4月6日からNHK総合でスタートした『新プロジェクトX~挑戦者たち~』。

2000年から5年に渡って放送された国民的人気番組『プロジェクトX』が令和の時代に、18年ぶりに復活した。

「3月に急きょ終了した土曜夜の『ブラタモリ』に代わり、満を持してNHKが誇る名番組が復活することになりました。旧シリーズでは昭和の戦後復興と高度成長がメインテーマでしたが、新シリーズではバブル崩壊以降の平成から令和にかけての“失われた30年”がテーマとなっています」(スポーツ紙記者)

NHKも中島みゆきでおなじみの主題歌『地上の星』も新収録する気合の入れようで、「今回の復活は、NHK上層部の肝いりで復活した企画だと聞いています」(前出・同)という。

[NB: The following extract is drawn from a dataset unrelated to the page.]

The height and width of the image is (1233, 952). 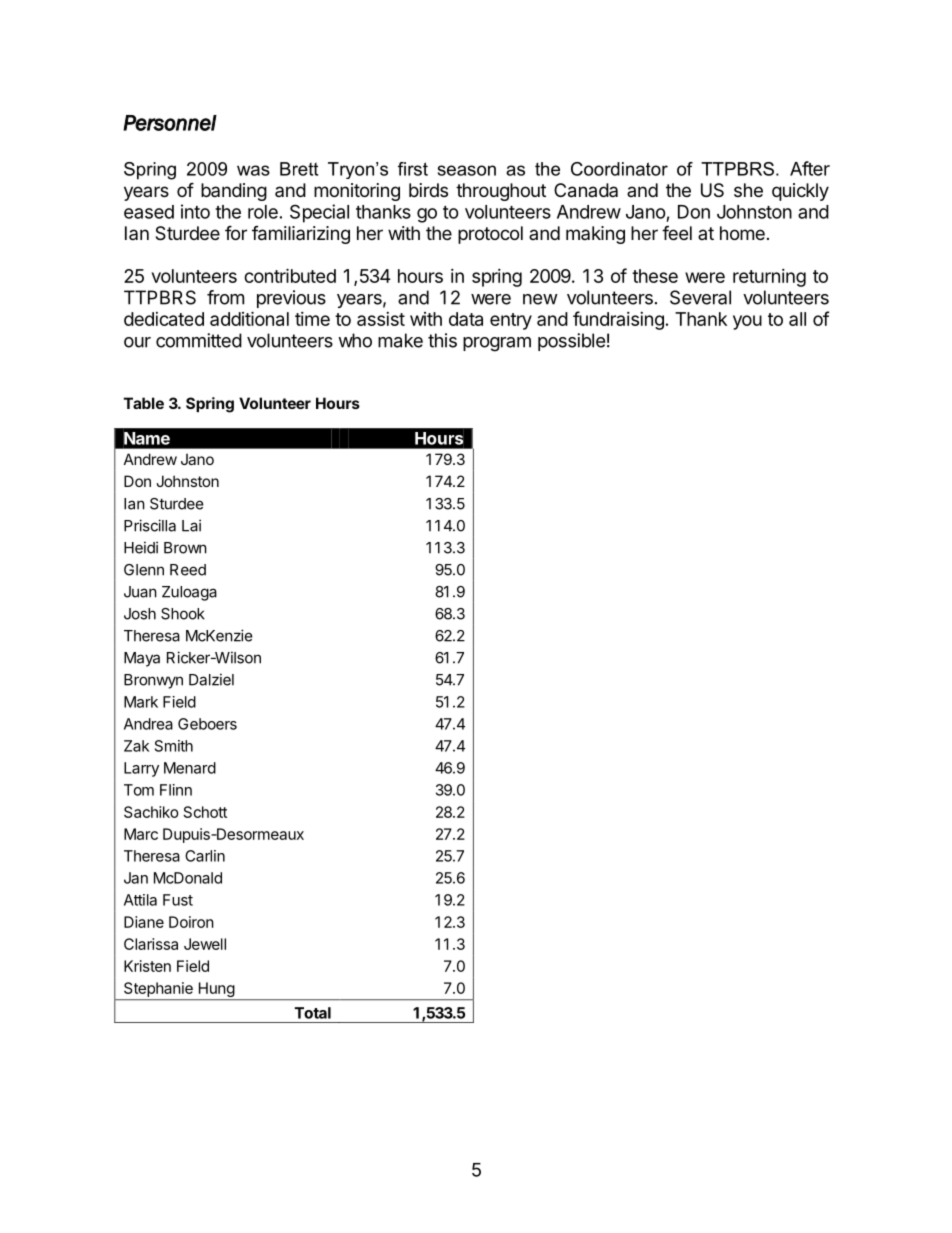 I want to click on was, so click(x=253, y=170).
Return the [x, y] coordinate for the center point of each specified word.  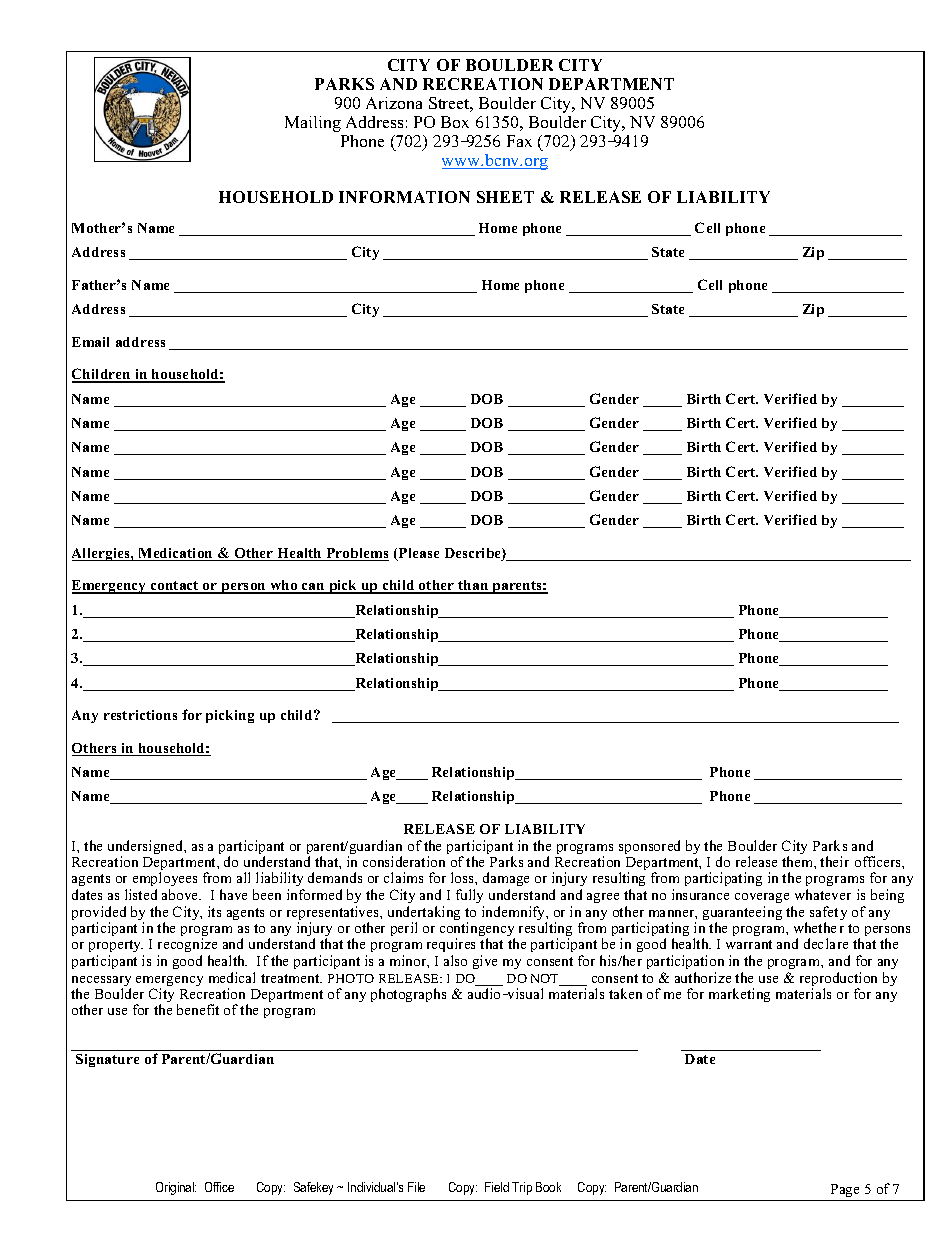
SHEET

実際に4月17日に行われたNHKの定例会見では稲葉延雄会長自ら「復活して大変喜んでおります。番組を見ても、さまざまな人間ドラマがあった事を知りまして、心打たれました」と“自画自賛”していた。

しかし、実際に『新プロジェクトX』の現場からは、今後を懸念する声が多数挙がっていると、あるNHK制作関係者は言う。

「それは昨今のテレビ業界で叫ばれるコンプライアンスの問題です。

大ヒットしたドラマ『不適切にもほどがある!』でも描かれていたことと同じですね。

もともと旧『プロジェクトX』が成功したのは、昭和の時代にあった大工事などの巨大なプロジェクトに立ち向かっていく主人公たちの姿。“働き方改革”が叫ばれる現代社会ではありえないような過酷な試練やエピソードを、ドラマチックに演出したから人気になりました。

例えば、旧シリーズではあるメーカーの極秘プロジェクトが紹介された際、“窓際社員が業務時間の合間を縫ってこっそり試作していた”というエピソードがありましたが、現在の基準では“労務管理がどうなっていた”とか“予算はどこから出ていた”といった指摘が噴出することでしょう」

新シリーズでも、基本的な番組フォーマットは前作と変わらないという。

「スタート前に放送された特別編では、旧シリーズの神回と呼ばれた『黒四ダム』が放送されましたが、あまりの過酷なエピソードに現在の基準では放送が難しいと実感させられました。ただしそういったエピソードが人気を獲得していたのは事実。

なので、今シリーズにおける平成期のプロジェクトでも“昭和の仕事ぶり”は多いはずで、それもある程度は避けられません。

ただし、NHK側がクリアしても今後は取材される企業や組織サイドが、批判を懸念してNGを出すことも考えられます。そうすると企業の意向を踏んだ演出が多くなる可能性があり、番組自体のパワーが落ちるかもしれません」(前出・NHK関係者)

特別編に出演した宇宙飛行士の野口聡一さんは「令和の時代だから女性が活躍するとか、働き方改革にフォーカスしてほしい」と話していた。果たして、新たな挑戦で令和でも“国民的番組”になれるのか――。